* BEGIN RECORDS SUPPLIED *

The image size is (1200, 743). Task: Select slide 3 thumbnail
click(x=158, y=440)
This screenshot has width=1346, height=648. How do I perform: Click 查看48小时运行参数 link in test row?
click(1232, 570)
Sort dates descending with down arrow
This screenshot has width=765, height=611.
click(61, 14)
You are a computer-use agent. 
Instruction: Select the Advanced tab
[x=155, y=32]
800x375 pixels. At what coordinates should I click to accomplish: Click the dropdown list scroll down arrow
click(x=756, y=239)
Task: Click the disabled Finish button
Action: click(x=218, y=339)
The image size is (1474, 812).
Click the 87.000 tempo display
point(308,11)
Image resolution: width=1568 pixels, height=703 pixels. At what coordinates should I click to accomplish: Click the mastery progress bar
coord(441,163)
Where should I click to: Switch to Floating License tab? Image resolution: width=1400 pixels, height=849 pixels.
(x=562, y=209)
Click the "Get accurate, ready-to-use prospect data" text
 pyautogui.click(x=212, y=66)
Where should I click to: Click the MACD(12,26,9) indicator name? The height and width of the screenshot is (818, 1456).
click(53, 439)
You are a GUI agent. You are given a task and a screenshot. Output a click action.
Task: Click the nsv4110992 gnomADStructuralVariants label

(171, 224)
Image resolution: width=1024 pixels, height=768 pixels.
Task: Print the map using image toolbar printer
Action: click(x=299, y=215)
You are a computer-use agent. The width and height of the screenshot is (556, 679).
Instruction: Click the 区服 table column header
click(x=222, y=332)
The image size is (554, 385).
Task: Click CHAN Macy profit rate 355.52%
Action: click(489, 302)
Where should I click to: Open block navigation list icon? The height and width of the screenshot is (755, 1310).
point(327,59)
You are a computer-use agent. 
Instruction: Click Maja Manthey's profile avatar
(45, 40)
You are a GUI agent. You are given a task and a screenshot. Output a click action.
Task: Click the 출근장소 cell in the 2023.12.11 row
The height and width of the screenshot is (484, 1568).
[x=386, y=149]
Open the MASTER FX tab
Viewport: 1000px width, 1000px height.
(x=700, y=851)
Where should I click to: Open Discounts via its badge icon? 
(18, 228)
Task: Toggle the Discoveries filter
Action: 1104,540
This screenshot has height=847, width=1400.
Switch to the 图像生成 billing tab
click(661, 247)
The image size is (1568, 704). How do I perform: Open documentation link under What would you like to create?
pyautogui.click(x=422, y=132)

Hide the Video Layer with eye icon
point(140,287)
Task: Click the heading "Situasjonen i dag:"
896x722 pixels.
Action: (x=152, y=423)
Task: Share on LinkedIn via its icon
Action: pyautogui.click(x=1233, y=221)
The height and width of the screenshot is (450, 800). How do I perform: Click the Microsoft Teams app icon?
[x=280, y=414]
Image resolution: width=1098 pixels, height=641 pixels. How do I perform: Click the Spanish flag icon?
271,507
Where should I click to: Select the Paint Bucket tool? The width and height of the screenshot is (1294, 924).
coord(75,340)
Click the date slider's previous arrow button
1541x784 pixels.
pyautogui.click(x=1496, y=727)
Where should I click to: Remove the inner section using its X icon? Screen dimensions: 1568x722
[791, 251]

* END RECORDS SUPPLIED *

**REQUEST**
Write out the listing above word for word, from its first line to its last.

**FINAL ANSWER**
The image size is (1200, 743). Task: Select slide 3 thumbnail
click(x=158, y=440)
This screenshot has width=1346, height=648. How do I perform: Click 查看48小时运行参数 link in test row?
click(1232, 570)
Sort dates descending with down arrow
This screenshot has width=765, height=611.
click(61, 14)
You are a computer-use agent. 
Instruction: Select the Advanced tab
[x=155, y=32]
800x375 pixels. At what coordinates should I click to accomplish: Click the dropdown list scroll down arrow
click(x=756, y=239)
Task: Click the disabled Finish button
Action: click(x=218, y=339)
The image size is (1474, 812).
Click the 87.000 tempo display
point(308,11)
Image resolution: width=1568 pixels, height=703 pixels. At what coordinates should I click to accomplish: Click the mastery progress bar
coord(441,163)
Where should I click to: Switch to Floating License tab? Image resolution: width=1400 pixels, height=849 pixels.
(x=562, y=209)
Click the "Get accurate, ready-to-use prospect data" text
 pyautogui.click(x=212, y=66)
Where should I click to: Click the MACD(12,26,9) indicator name? The height and width of the screenshot is (818, 1456).
click(53, 439)
You are a GUI agent. You are given a task and a screenshot. Output a click action.
Task: Click the nsv4110992 gnomADStructuralVariants label

(171, 224)
Image resolution: width=1024 pixels, height=768 pixels.
Task: Print the map using image toolbar printer
Action: click(x=299, y=215)
You are a computer-use agent. The width and height of the screenshot is (556, 679).
Instruction: Click the 区服 table column header
click(x=222, y=332)
The image size is (554, 385).
Task: Click CHAN Macy profit rate 355.52%
Action: click(489, 302)
Where should I click to: Open block navigation list icon? The height and width of the screenshot is (755, 1310).
point(327,59)
You are a computer-use agent. 
Instruction: Click Maja Manthey's profile avatar
(45, 40)
You are a GUI agent. You are given a task and a screenshot. Output a click action.
Task: Click the 출근장소 cell in the 2023.12.11 row
The height and width of the screenshot is (484, 1568).
[x=386, y=149]
Open the MASTER FX tab
Viewport: 1000px width, 1000px height.
(x=700, y=851)
Where should I click to: Open Discounts via its badge icon? 
(18, 228)
Task: Toggle the Discoveries filter
Action: 1104,540
This screenshot has height=847, width=1400.
Switch to the 图像生成 billing tab
click(661, 247)
The image size is (1568, 704). How do I perform: Open documentation link under What would you like to create?
pyautogui.click(x=422, y=132)

Hide the Video Layer with eye icon
point(140,287)
Task: Click the heading "Situasjonen i dag:"
896x722 pixels.
Action: (x=152, y=423)
Task: Share on LinkedIn via its icon
Action: pyautogui.click(x=1233, y=221)
The height and width of the screenshot is (450, 800). How do I perform: Click the Microsoft Teams app icon?
[x=280, y=414]
Image resolution: width=1098 pixels, height=641 pixels. How do I perform: Click the Spanish flag icon?
271,507
Where should I click to: Select the Paint Bucket tool? The width and height of the screenshot is (1294, 924).
coord(75,340)
Click the date slider's previous arrow button
1541x784 pixels.
pyautogui.click(x=1496, y=727)
Where should I click to: Remove the inner section using its X icon? Screen dimensions: 1568x722
[791, 251]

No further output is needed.